A high real interest rate in India could be due to the high rate of inflation. A rising interest rate can reduce the amount of money circulating in the market, as the cost of borrowing becomes high, and encourage people to save more as people will earn more interest.
As it shows in India’s case, after its lowest period on 21 June 2016, the INR was gradually strengthening in value and the value of INR was stabilised and maintained with small volatility for the period of 2016 – mid-2018. The interesting thing to note here is that the real interest rate of India was declined gradually, following the stability of the INR/GBP rate for over two years. India’s inflation rate was also gradually declined, reached as low as 1.08% in June 2017 before climbing again to 5.61% in August 2018, the same year when India’s real interest rate increased again after two years decline.
The impact of high real interest rate over INR/GBP currency is that during the two years stable period of July 2016 – mid-August 2018 is that more UK investors coming to invest their money in India compared to the UK. For example, the UK bank rate in 2017 was 0.25% compared to India’s 5.2% real interest rate. This creates more supply of GBP for INR and reduced demand for GBP by INR as investors prefer to invest in India due to higher interest rates. As we can see, the long period of stability of INR/GBP was caused by the low inflation rate, high real interest rate and that are reasons why INR was appreciating against the GBP for the period of mid-2016 – mid-2018.
Implications of exchange rate behaviour on companies involved in FDI:
Assume that a UK company conduct FDI in India to cater to the substantial Indian market and customers. When the exchange rate goes up and down, it can affect the number of funds payable and receivable and create an unpredictable fund needed due to constant exchange rate changes.

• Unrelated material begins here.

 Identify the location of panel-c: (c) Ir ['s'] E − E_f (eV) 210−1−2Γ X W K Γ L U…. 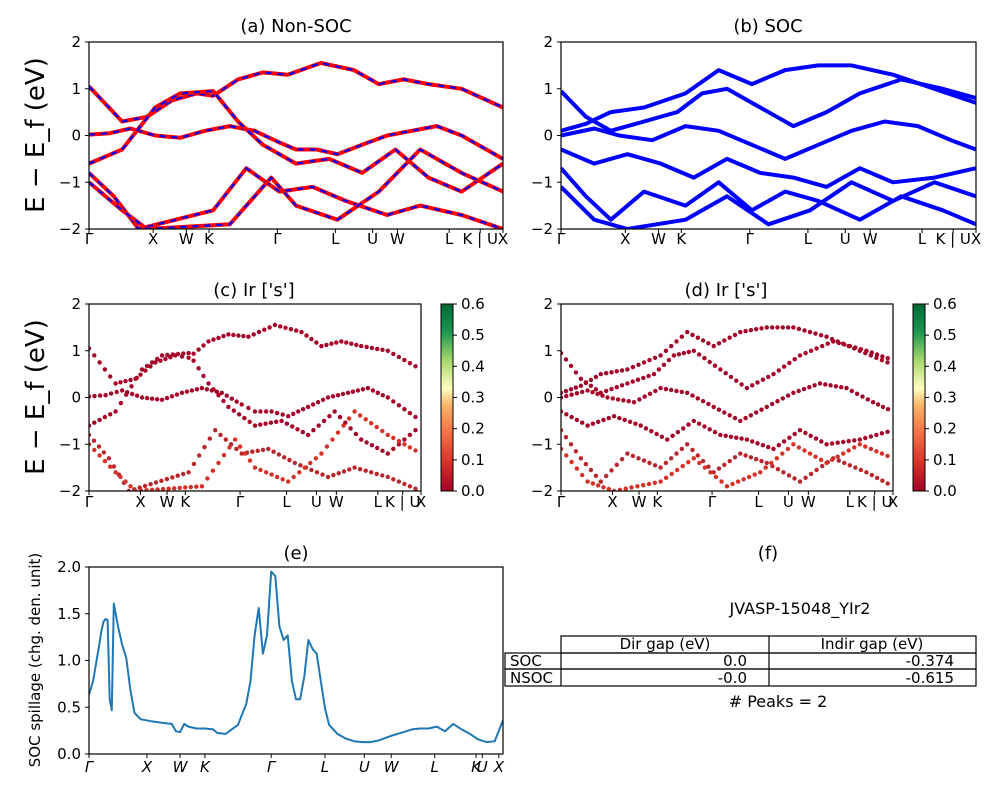
(253, 396).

Hence, a UK company can utilise money market hedging or forward exchange contract to mitigate the risk of exchange rate volatility. For instance, in 2020, the rate was INR 92,6213/GBP. However, by the end of Q4, the rate was INR 99,7294/GBP. If a UK company receives INR profit by the end of Q4, depreciating INR is not good news since it means less value against the GBP and indicates less purchasing power in India. And if we relate this to the inflation chart, as the INR weakened, India's inflation rate increased. Therefore, it makes the Indian market less attractive in 2020 compared to previous years. UK company can compare the value between money market hedging and forward contract and choose the most profitable between the two options. If the UK company desires to receive receivable, it can utilise hedging to get maximum INR value.